▸ Available data
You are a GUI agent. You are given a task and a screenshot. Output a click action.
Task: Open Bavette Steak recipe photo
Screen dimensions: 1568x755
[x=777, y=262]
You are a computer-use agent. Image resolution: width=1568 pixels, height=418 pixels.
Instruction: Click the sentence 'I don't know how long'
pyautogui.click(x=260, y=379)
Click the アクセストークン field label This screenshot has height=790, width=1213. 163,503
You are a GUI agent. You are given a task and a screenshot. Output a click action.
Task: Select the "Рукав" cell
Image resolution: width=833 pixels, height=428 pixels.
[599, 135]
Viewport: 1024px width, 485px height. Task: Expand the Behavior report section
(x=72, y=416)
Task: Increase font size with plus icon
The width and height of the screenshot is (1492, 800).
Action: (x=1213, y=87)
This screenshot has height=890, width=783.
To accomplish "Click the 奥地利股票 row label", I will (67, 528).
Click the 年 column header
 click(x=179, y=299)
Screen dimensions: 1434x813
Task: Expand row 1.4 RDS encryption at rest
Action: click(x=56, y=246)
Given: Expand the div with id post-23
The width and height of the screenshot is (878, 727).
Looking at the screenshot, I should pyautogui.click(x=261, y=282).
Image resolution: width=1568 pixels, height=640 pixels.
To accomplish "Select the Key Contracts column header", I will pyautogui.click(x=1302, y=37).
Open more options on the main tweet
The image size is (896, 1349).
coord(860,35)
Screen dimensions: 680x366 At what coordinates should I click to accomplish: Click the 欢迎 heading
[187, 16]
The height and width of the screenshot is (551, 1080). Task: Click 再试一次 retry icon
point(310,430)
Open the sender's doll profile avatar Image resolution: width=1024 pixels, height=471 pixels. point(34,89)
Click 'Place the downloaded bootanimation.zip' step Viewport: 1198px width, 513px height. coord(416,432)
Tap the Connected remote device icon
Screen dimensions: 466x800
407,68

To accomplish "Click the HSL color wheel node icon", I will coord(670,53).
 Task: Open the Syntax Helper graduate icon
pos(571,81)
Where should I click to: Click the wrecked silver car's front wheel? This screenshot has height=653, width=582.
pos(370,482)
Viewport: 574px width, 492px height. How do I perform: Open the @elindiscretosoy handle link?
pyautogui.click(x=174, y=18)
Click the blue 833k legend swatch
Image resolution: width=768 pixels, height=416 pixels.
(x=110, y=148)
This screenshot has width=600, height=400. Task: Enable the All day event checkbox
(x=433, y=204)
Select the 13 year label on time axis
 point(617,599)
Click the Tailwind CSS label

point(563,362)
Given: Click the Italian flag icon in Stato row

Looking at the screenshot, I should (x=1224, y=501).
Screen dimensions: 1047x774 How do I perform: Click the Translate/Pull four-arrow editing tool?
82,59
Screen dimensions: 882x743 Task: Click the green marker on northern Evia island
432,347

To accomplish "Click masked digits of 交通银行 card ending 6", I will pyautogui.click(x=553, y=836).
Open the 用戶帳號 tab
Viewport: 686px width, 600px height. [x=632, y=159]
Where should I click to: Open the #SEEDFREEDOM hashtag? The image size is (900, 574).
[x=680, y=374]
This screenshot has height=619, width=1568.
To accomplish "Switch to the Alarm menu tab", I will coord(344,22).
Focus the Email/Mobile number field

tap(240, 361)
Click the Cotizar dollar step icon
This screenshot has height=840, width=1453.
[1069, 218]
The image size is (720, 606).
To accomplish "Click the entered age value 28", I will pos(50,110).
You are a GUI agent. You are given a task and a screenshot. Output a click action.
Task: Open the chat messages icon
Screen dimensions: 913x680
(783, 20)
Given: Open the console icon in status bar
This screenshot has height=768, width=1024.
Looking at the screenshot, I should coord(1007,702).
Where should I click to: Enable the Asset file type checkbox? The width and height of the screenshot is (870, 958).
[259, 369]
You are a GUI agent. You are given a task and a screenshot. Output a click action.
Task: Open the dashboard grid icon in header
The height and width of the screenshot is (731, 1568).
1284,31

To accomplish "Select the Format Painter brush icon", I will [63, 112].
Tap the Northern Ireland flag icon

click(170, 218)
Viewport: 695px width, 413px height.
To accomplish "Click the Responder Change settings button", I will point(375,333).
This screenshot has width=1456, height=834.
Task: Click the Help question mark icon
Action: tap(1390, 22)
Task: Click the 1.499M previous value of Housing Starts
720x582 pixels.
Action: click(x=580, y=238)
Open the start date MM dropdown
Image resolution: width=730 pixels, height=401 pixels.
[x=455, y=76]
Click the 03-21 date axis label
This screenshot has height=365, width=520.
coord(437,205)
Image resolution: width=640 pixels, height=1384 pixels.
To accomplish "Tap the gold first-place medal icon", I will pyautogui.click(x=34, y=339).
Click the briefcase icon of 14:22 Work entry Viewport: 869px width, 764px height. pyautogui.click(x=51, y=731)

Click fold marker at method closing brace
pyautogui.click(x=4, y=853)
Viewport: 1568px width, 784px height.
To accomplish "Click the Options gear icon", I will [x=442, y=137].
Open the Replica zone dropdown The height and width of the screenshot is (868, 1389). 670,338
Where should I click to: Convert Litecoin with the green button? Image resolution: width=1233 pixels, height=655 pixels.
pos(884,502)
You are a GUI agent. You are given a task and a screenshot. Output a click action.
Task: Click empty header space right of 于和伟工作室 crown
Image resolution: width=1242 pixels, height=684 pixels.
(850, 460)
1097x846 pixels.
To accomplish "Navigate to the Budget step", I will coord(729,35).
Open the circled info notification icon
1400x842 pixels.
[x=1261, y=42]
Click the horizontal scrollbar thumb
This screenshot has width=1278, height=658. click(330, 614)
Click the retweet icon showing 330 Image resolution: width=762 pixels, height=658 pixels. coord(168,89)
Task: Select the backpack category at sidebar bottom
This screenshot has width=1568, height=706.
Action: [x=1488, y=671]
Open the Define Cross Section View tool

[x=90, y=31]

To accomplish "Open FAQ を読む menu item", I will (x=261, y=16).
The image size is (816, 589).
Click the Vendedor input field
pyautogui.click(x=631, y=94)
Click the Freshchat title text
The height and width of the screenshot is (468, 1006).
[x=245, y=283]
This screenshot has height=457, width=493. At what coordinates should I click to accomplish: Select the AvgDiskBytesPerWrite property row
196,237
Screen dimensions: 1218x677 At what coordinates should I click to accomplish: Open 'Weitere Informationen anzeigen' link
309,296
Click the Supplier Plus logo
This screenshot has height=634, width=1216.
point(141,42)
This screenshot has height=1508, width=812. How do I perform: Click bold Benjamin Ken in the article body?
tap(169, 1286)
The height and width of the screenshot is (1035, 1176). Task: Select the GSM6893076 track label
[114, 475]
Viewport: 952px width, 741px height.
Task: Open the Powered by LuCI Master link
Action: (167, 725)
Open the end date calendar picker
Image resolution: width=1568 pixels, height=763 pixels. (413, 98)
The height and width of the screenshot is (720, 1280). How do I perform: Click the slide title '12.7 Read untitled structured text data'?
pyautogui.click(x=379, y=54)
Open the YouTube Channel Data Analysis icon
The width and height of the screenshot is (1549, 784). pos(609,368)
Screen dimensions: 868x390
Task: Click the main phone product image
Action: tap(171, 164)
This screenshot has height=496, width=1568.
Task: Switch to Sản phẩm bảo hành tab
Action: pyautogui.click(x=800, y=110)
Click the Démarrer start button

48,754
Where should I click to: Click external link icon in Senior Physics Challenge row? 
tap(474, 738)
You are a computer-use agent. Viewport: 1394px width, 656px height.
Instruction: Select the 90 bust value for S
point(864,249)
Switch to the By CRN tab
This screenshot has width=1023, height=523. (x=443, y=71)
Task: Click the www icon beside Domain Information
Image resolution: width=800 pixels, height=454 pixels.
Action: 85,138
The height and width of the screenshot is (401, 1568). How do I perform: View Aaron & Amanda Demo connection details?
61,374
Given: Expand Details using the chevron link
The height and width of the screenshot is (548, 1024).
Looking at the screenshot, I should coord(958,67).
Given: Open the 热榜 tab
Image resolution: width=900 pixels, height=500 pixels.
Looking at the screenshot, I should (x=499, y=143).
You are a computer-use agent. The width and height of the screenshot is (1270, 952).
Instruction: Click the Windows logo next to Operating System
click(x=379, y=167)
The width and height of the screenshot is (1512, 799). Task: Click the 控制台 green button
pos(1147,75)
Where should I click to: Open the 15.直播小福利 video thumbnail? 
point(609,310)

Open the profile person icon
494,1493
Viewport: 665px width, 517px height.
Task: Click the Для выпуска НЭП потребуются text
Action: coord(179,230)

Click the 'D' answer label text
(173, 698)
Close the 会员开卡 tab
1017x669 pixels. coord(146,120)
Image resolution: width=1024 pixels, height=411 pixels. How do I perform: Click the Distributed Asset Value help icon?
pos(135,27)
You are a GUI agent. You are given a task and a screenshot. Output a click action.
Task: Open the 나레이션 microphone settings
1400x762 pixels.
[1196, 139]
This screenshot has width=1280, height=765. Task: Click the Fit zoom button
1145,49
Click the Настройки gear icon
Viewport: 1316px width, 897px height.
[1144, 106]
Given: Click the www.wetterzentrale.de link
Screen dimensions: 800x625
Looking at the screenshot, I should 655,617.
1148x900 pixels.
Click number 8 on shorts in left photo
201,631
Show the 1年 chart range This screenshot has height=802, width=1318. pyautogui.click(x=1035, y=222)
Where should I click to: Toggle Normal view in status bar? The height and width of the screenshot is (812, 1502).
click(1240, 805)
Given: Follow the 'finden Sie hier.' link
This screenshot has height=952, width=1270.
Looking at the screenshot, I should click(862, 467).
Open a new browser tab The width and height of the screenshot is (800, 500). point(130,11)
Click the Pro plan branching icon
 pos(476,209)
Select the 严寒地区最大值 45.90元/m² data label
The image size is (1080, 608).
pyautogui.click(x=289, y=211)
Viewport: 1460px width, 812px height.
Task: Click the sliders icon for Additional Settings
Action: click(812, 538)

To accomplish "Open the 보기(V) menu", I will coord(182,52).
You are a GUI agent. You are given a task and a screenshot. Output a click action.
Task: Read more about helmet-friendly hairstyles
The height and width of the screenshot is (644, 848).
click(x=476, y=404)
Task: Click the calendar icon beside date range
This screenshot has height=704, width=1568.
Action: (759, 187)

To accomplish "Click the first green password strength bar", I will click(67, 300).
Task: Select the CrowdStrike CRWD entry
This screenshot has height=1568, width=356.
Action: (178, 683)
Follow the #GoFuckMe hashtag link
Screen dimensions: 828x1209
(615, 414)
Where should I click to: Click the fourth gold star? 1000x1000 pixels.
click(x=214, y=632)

▸ What you are asked to do
Taking the material above, extract exactly and only the lines from the line with "This screenshot has height=840, width=1453." to the line with "Given: Open the console icon in status bar", inclusive of both.

▸ Response to the task
This screenshot has height=840, width=1453.
[1069, 218]
The image size is (720, 606).
To accomplish "Click the entered age value 28", I will pos(50,110).
You are a GUI agent. You are given a task and a screenshot. Output a click action.
Task: Open the chat messages icon
Screen dimensions: 913x680
(783, 20)
Given: Open the console icon in status bar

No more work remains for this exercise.